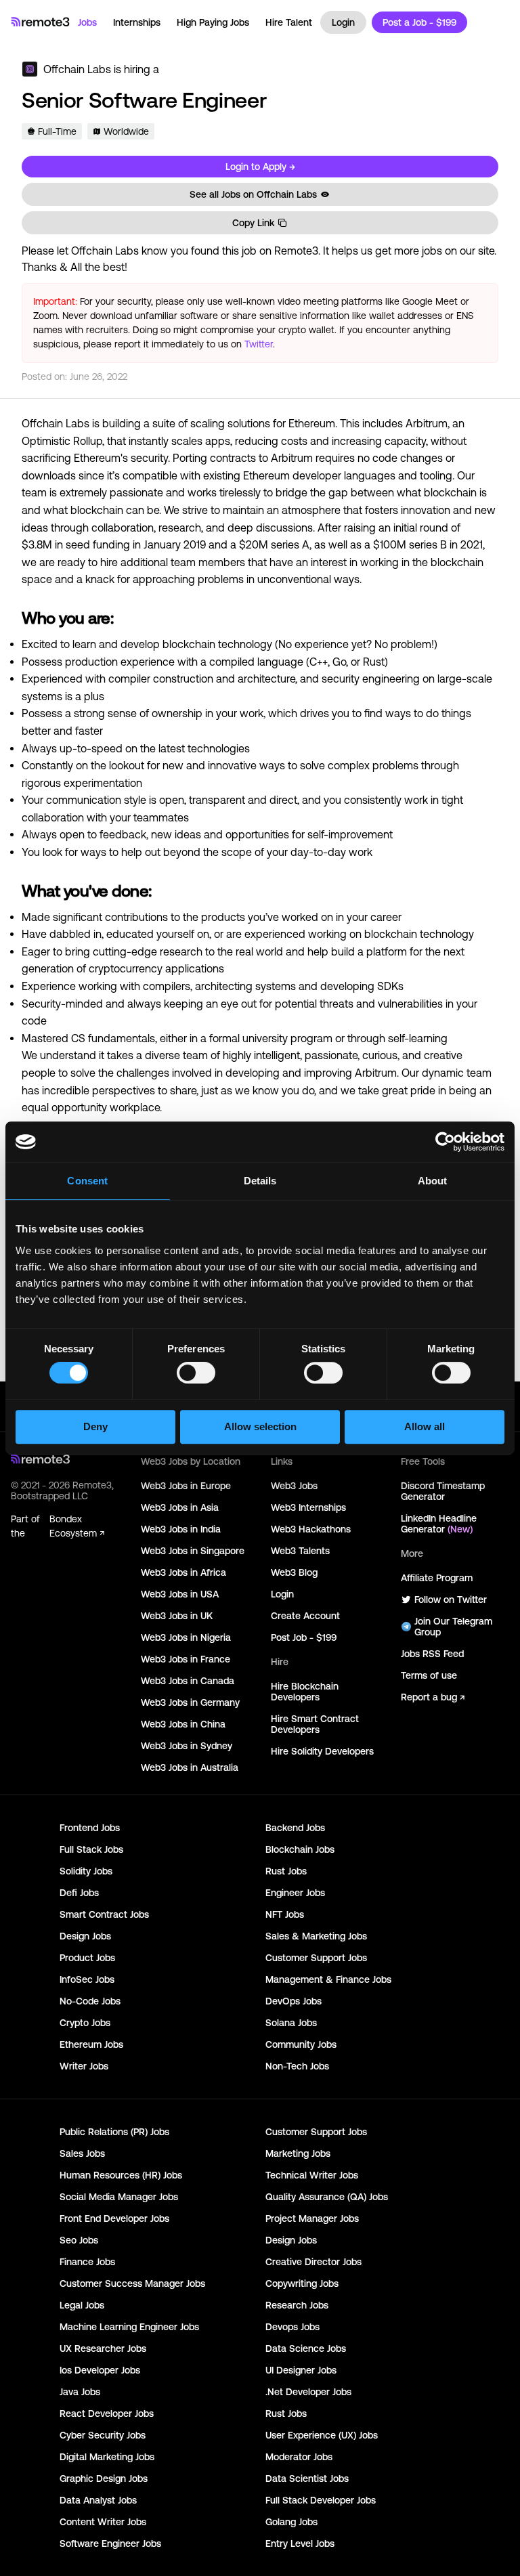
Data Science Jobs (305, 2348)
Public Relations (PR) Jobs (114, 2131)
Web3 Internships (308, 1507)
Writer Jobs (84, 2066)
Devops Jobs (292, 2326)
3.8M (40, 544)
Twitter (258, 344)
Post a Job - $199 (419, 22)
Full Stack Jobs (91, 1849)
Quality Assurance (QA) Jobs (326, 2196)
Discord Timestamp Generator (443, 1491)
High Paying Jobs (213, 22)
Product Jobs (87, 1957)
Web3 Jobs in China (183, 1724)
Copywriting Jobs (302, 2283)
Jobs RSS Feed (432, 1653)
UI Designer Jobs (301, 2370)
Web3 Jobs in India (181, 1529)
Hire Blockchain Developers (305, 1691)
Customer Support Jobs (316, 1957)
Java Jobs (80, 2391)
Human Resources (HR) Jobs (121, 2175)
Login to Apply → (260, 166)
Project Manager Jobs (312, 2218)
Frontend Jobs (90, 1827)
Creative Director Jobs (313, 2261)
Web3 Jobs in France (185, 1659)
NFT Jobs (284, 1914)
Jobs (87, 22)
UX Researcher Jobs (103, 2348)
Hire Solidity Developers (322, 1751)
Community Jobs (301, 2044)
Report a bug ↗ (432, 1697)
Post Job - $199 (304, 1637)
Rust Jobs (286, 1871)
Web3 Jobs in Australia (189, 1767)
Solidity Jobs (86, 1871)
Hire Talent (288, 22)
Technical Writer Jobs (311, 2175)
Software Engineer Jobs (110, 2543)
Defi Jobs (79, 1892)
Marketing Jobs (297, 2153)
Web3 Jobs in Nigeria (186, 1637)
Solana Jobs (291, 2022)
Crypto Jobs (85, 2022)
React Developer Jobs (107, 2413)
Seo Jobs (79, 2240)
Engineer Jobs (295, 1892)
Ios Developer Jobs (100, 2370)
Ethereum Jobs (91, 2044)
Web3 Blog (294, 1572)
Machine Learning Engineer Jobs (129, 2326)
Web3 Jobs (294, 1485)
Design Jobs (85, 1936)
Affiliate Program (437, 1577)
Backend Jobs (295, 1827)
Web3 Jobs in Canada (187, 1680)
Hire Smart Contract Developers (315, 1724)
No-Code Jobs (90, 2001)
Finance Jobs (87, 2261)
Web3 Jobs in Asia (180, 1507)
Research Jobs (296, 2305)
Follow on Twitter (450, 1599)
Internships (136, 22)
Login (343, 22)
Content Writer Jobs (103, 2521)
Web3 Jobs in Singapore (192, 1550)
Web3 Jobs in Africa (183, 1572)
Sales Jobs (82, 2153)
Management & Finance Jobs (328, 1979)
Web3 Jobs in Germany (190, 1702)
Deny (95, 1426)
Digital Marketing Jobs (107, 2456)
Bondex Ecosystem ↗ (76, 1526)
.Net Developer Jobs (308, 2391)
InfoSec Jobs (87, 1979)
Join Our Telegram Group (453, 1626)
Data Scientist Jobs (307, 2478)
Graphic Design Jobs (104, 2478)
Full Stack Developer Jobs (320, 2500)
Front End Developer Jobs (114, 2218)
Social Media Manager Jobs (119, 2196)
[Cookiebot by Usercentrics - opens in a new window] (445, 1142)
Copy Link (253, 222)
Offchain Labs (77, 69)
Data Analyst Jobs (98, 2500)
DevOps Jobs (293, 2001)
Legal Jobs (82, 2305)
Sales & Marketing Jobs (316, 1936)
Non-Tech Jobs (297, 2066)
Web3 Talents (300, 1550)
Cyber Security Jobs (103, 2435)
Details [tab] (260, 1180)
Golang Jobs (291, 2521)
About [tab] (433, 1180)
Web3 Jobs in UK (177, 1615)
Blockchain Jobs (299, 1849)
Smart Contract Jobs (104, 1914)
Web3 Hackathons (311, 1529)
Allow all (424, 1426)
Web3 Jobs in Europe (186, 1485)
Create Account (305, 1615)
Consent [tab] (87, 1180)
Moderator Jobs (298, 2456)
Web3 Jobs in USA (180, 1594)
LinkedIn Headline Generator (439, 1523)
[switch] (196, 1375)
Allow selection (260, 1426)
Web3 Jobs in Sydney (186, 1745)
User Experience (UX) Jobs (321, 2435)
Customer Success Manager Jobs (132, 2283)
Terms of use (429, 1675)
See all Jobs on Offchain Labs (253, 194)
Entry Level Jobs (299, 2543)
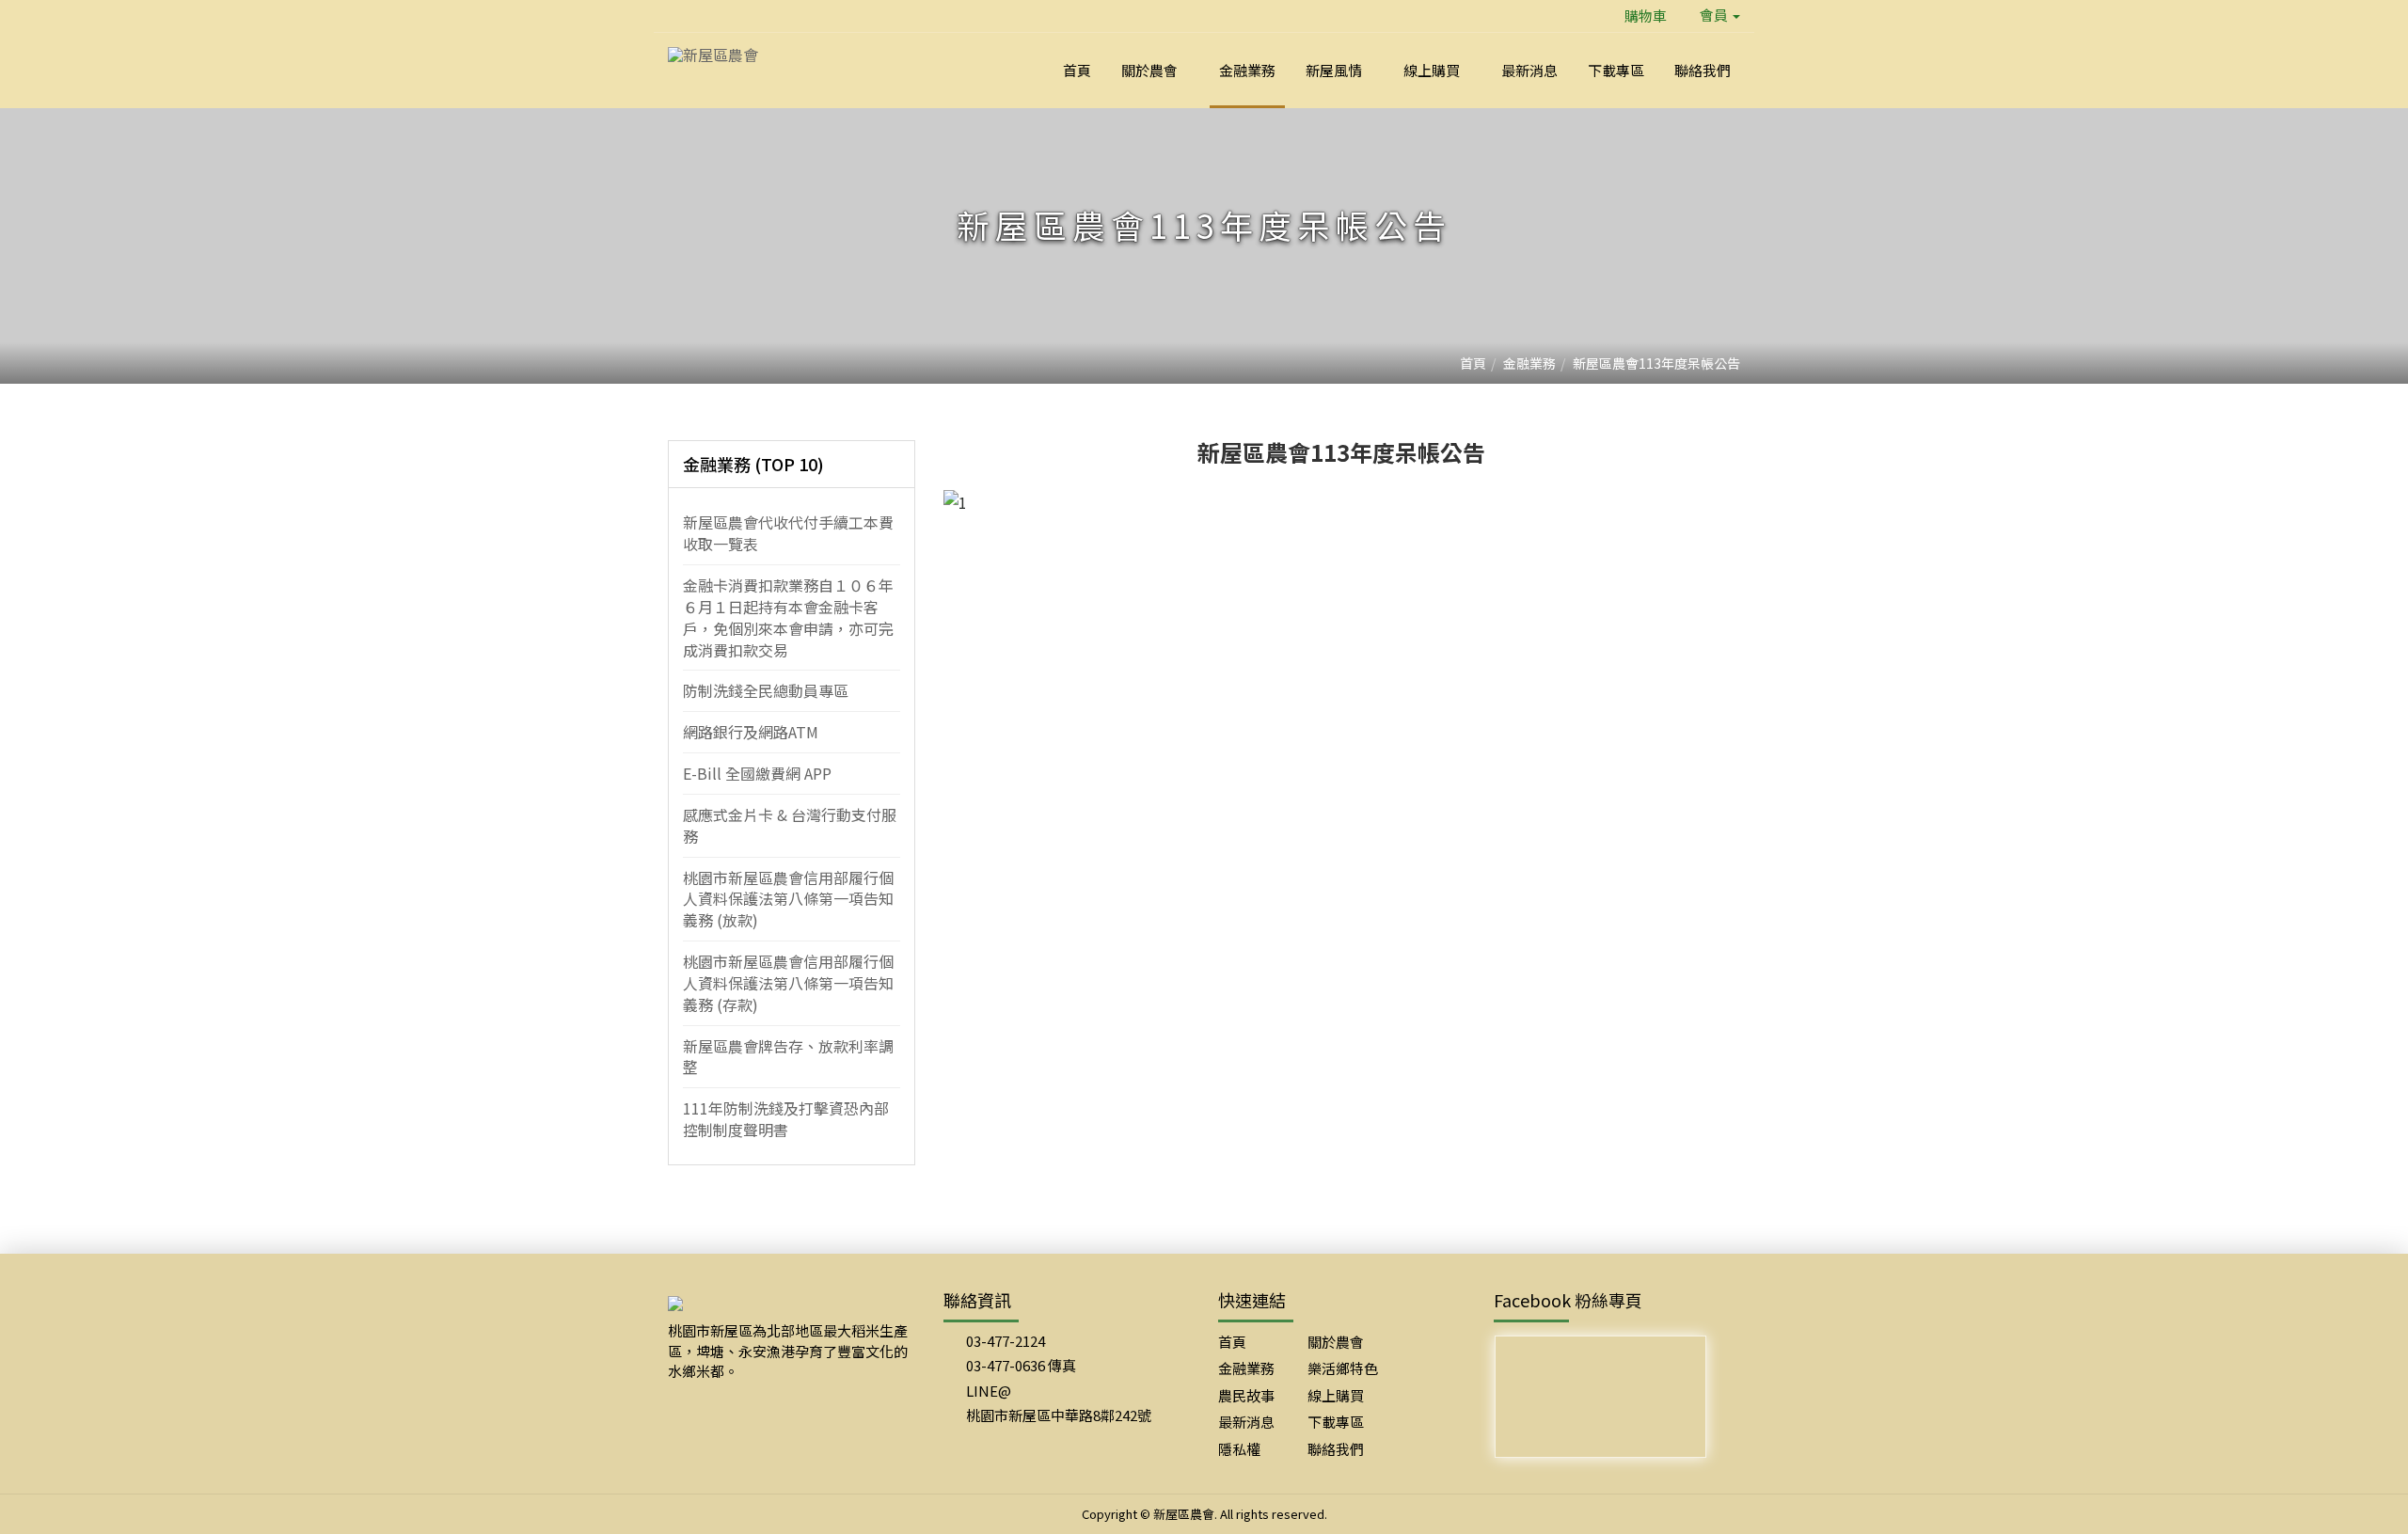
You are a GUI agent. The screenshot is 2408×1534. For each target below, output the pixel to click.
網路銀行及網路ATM (750, 731)
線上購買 (1335, 1395)
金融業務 (1529, 363)
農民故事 (1246, 1395)
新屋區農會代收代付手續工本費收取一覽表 (788, 533)
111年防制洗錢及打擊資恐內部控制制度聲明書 (786, 1119)
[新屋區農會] (713, 53)
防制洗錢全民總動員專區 (765, 690)
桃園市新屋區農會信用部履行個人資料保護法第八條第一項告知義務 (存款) (788, 983)
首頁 (1473, 363)
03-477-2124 (1005, 1341)
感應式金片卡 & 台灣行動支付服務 (789, 825)
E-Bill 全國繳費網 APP (757, 773)
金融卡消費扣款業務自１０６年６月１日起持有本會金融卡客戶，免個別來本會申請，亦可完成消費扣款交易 (788, 617)
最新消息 (1246, 1421)
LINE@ (988, 1390)
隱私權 (1239, 1449)
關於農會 (1335, 1342)
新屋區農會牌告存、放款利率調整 (788, 1057)
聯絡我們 (1335, 1449)
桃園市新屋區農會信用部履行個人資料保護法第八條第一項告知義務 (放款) (788, 899)
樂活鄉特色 (1342, 1368)
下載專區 (1335, 1421)
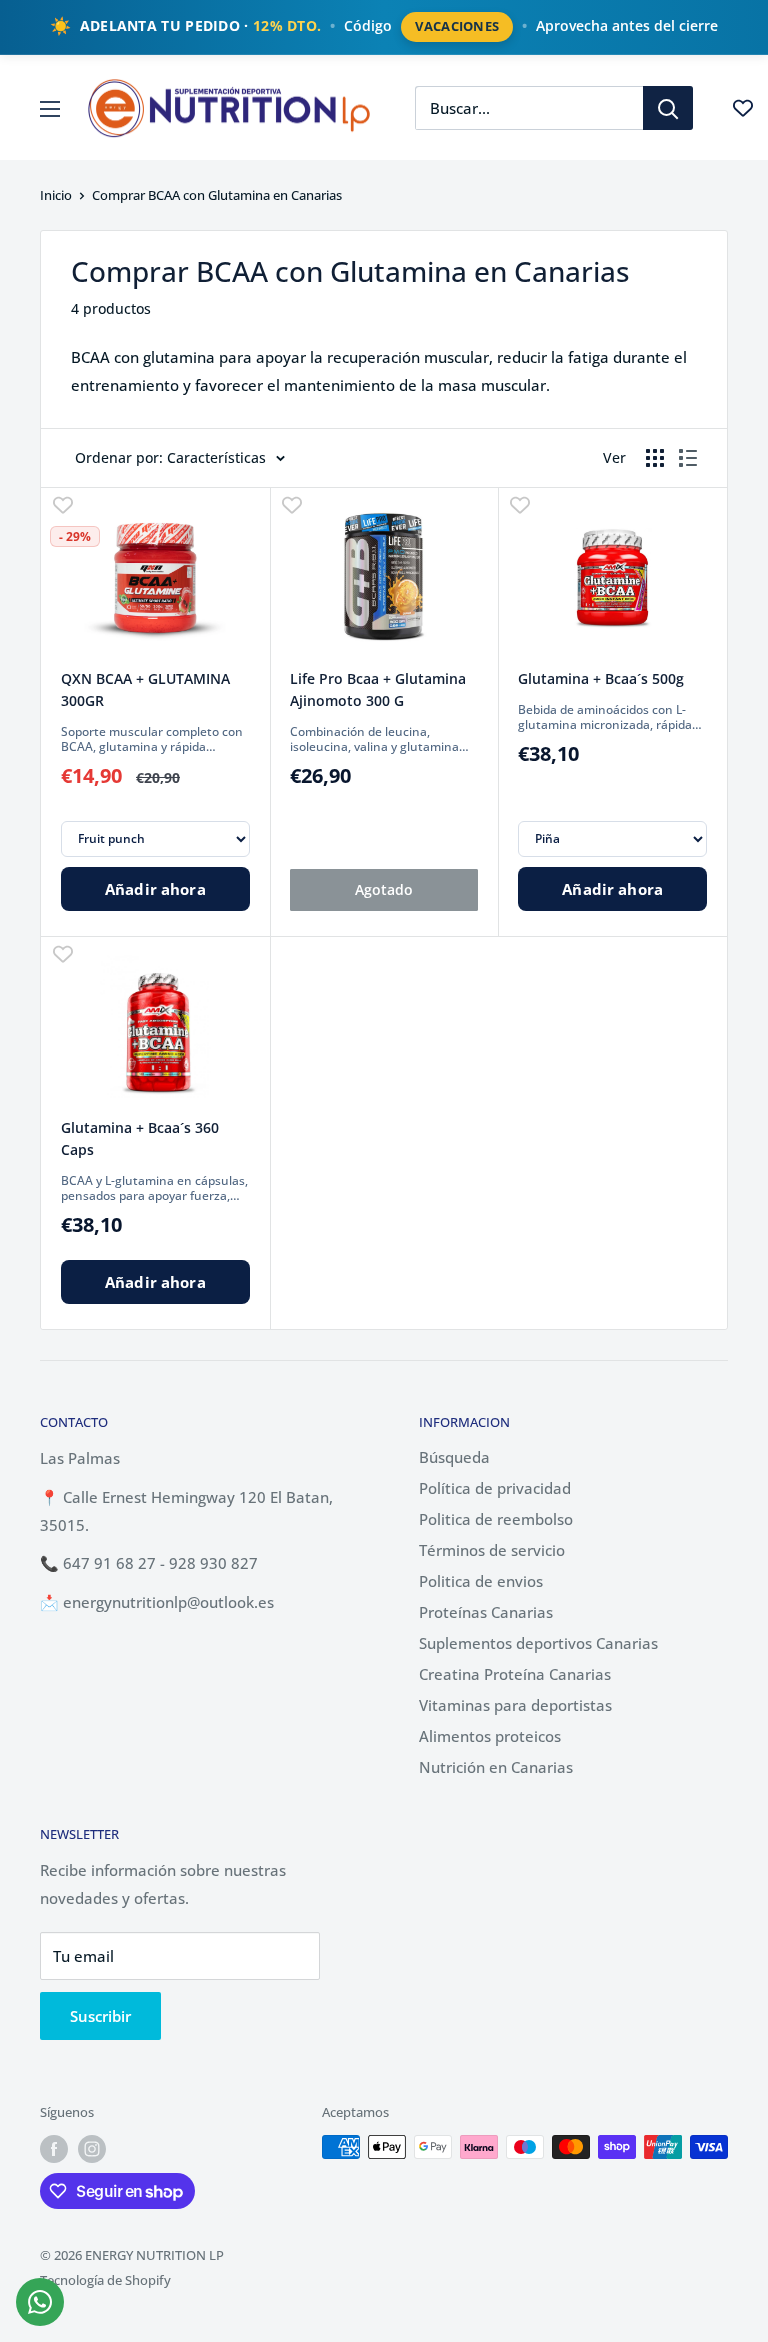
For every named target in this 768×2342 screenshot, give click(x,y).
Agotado (384, 889)
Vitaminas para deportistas (515, 1705)
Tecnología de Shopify (105, 2280)
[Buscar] (668, 108)
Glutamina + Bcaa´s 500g (601, 678)
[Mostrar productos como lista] (688, 458)
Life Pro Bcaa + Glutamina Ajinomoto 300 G (378, 689)
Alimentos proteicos (490, 1736)
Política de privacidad (495, 1488)
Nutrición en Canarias (496, 1767)
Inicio (56, 195)
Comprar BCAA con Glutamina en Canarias (217, 195)
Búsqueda (454, 1457)
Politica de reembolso (496, 1519)
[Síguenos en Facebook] (54, 2149)
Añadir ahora (155, 889)
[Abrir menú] (50, 109)
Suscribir (100, 2016)
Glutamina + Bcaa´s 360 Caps (140, 1138)
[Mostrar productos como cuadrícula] (655, 458)
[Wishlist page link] (743, 108)
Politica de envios (481, 1581)
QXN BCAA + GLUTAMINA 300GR (145, 689)
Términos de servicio (492, 1550)
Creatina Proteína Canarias (515, 1674)
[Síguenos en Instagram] (92, 2149)
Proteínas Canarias (486, 1612)
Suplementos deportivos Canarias (538, 1643)
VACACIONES (457, 26)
—————
## Exercise
Print only what lies in the material above starting at the line with "Data Analyst Jobs (98, 2500)" and ending at the line with "Consent [tab] (87, 1180)", every line exactly as given.

## Output for this exercise
Data Analyst Jobs (98, 2500)
DevOps Jobs (293, 2001)
Legal Jobs (82, 2305)
Sales & Marketing Jobs (316, 1936)
Non-Tech Jobs (297, 2066)
Web3 Talents (300, 1550)
Cyber Security Jobs (103, 2435)
Details [tab] (260, 1180)
Golang Jobs (291, 2521)
About [tab] (433, 1180)
Web3 Jobs in UK (177, 1615)
Blockchain Jobs (299, 1849)
Smart Contract Jobs (104, 1914)
Web3 Hackathons (311, 1529)
Allow all (424, 1426)
Web3 Jobs in Europe (186, 1485)
Create Account (305, 1615)
Consent [tab] (87, 1180)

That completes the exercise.